Sends a request to an available instance of a specific version in the default service:

https://[VERSION_ID]-dot-[MY_PROJECT_ID].appspot.com

http://[VERSION_ID].[MY_CUSTOM_DOMAIN]


I have the following services for my App Engine project:

enter image description here

and following versions for this service:

enter image description here

"1" is the default version. "test1" is a test version.

Yet when I enter https://test1.mycustomdomain.com into a browser, it serves the default version, not the "test1" version.

If I enter https://test99.mycustomdomain.com into a browser, I see an error page because this version does not exist (as expected).

The URL, https://test1-dot-MY_PROJECT_ID.appspot.com/ works as expected (i.e. serves the "test1" version).

These are my configured domains:

enter image description here

How do I get App Engine to route a request to the correct version?

1

1 Answers

2
votes

Any domain directly mapped to your app will serve the default service. If test1.mycustomdomain.com is mapped as a custom domain, it will always serve 1 (default).

To serve named GAE versions with a custom domain, you'll need to map the domain with the wildcard (*.mycustomdomain.com) and remove the other mapped subdomains that are conflicting with your versions. An example of working mapped domains would be:

  • mycustomdomain.com
  • www.mycustomdomain.com
  • *.mycustomdomain.com

With that setup, test1.mycustomdomain.com should serve the correct version, test1.


Edit

Regarding wildcard mapping and HTTPS

The GCP documentation about wildcard mapping states that:

Note: Wildcard mappings are not supported for managed SSL certificates.

This can lead to believe that wildcard mapping doesn't support HTTPS. The documentation is referring to the managed certificates that GAE provides.

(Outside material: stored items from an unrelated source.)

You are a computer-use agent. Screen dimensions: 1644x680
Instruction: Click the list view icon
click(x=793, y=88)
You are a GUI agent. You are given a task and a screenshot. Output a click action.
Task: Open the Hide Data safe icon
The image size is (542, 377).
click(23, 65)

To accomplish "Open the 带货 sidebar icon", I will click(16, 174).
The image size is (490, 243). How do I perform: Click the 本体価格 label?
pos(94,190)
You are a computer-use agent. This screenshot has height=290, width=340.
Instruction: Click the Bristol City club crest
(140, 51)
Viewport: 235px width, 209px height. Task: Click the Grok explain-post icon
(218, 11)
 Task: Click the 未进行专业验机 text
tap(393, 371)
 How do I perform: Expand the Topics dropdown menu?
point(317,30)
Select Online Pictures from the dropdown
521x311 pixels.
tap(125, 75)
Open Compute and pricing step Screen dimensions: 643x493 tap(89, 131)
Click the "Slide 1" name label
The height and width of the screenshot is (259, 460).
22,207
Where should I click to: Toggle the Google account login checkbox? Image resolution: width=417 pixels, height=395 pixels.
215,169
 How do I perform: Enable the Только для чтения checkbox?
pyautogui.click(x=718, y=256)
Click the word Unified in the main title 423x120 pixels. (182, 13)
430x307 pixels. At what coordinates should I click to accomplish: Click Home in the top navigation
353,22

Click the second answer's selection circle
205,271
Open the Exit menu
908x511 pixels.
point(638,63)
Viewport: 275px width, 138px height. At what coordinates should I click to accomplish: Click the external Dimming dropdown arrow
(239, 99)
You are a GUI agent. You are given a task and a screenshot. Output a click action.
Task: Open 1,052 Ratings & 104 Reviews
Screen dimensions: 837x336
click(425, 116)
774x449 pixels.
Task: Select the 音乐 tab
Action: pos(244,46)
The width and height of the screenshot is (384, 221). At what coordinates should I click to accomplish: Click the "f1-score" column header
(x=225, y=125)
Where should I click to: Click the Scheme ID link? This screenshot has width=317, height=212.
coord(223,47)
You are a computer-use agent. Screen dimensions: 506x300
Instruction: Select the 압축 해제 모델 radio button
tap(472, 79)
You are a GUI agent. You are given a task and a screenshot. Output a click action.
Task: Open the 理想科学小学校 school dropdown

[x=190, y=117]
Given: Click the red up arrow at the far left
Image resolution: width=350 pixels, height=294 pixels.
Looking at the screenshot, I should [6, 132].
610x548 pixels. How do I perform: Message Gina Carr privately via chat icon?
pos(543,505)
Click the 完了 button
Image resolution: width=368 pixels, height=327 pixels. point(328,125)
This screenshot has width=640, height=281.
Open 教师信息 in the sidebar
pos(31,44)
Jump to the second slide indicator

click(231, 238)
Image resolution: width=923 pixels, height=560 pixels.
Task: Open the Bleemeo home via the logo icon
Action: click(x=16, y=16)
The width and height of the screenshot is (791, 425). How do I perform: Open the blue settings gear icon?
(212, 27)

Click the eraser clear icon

App Engine does support SSL certificates for wildcards if you use your own SSL certificates:

Some App Engine features use special subdomains. For example, an application can use subdomains to address application services, or to address different versions of your application. To use these with SSL, it makes sense to set up a SAN or wildcard certificate. Wildcard certificates only support one level of subdomain.